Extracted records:
▬▬▬▬▬▬▬▬▬▬
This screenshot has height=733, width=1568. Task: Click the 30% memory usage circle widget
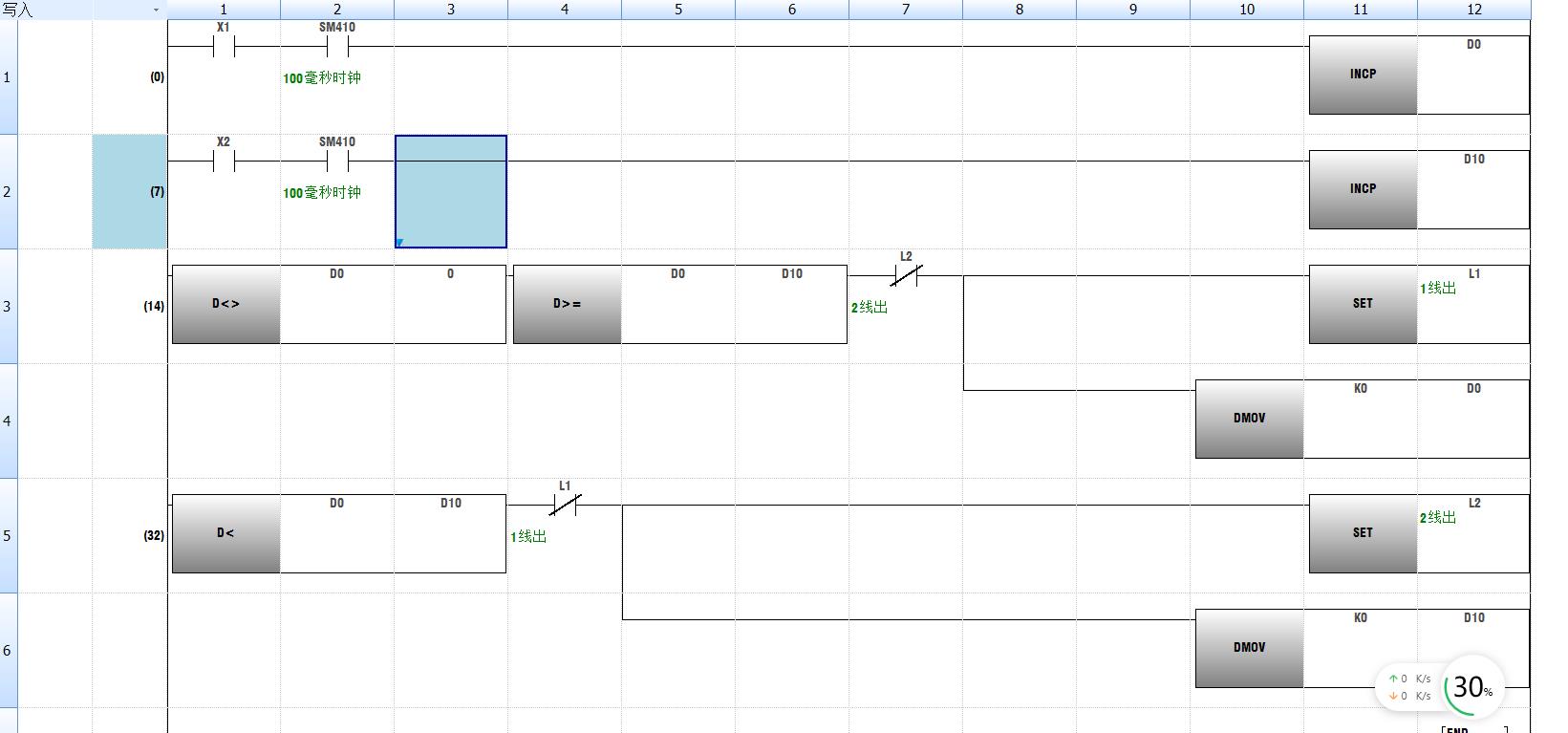click(x=1471, y=687)
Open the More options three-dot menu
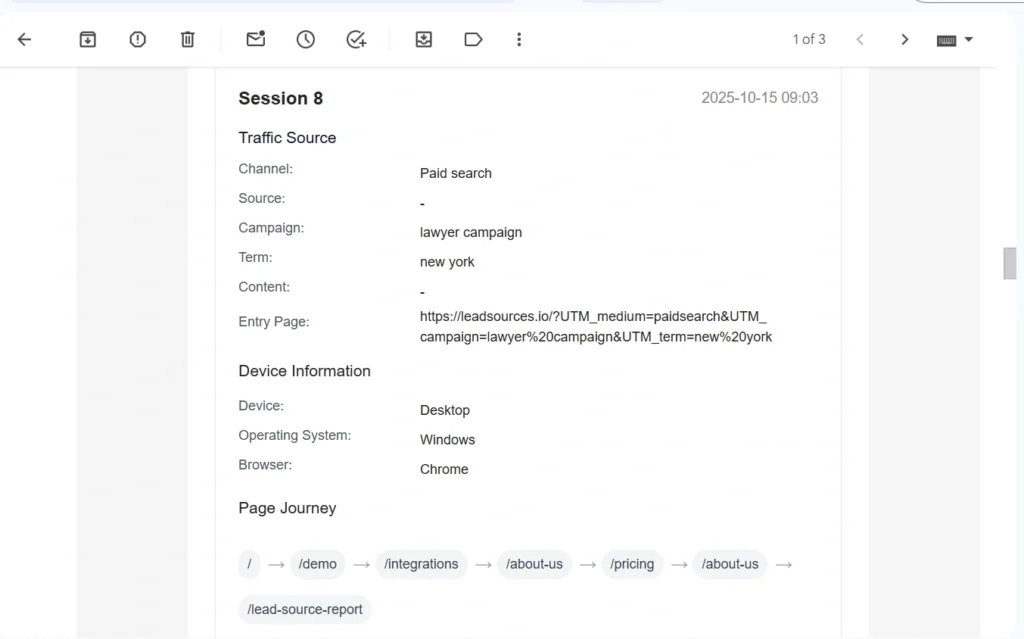This screenshot has height=639, width=1024. (x=519, y=40)
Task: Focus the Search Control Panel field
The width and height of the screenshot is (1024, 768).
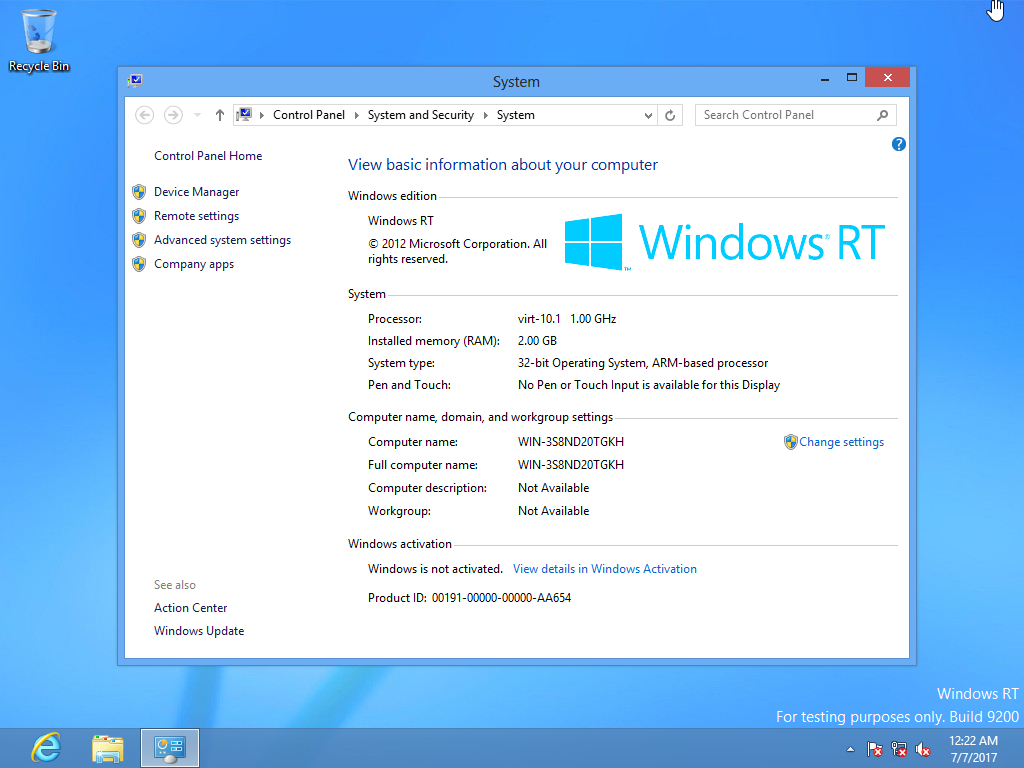Action: [785, 115]
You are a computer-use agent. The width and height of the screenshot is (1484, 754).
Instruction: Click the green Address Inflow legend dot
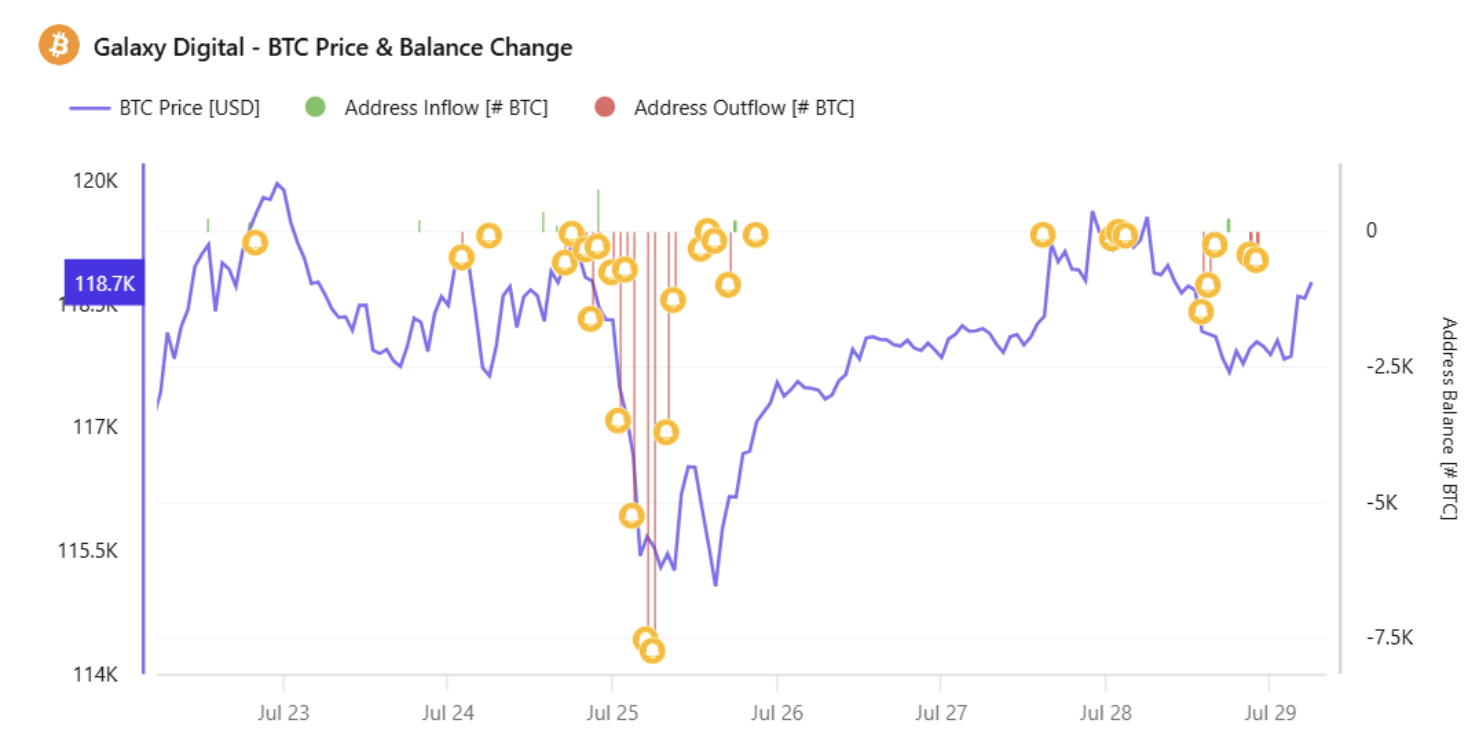pos(316,108)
▬▬▬▬▬▬▬▬▬▬
--- Task to carry out ---
Where a line contains "Open the More options three-dot menu", begin there and set down exactly each line through the end of the data above, omitting any pictures.

--- Your response ---
Open the More options three-dot menu
This screenshot has height=639, width=1024. (x=519, y=40)
Task: Focus the Search Control Panel field
The width and height of the screenshot is (1024, 768).
Action: [785, 115]
You are a computer-use agent. The width and height of the screenshot is (1484, 754).
Instruction: Click the green Address Inflow legend dot
pos(316,108)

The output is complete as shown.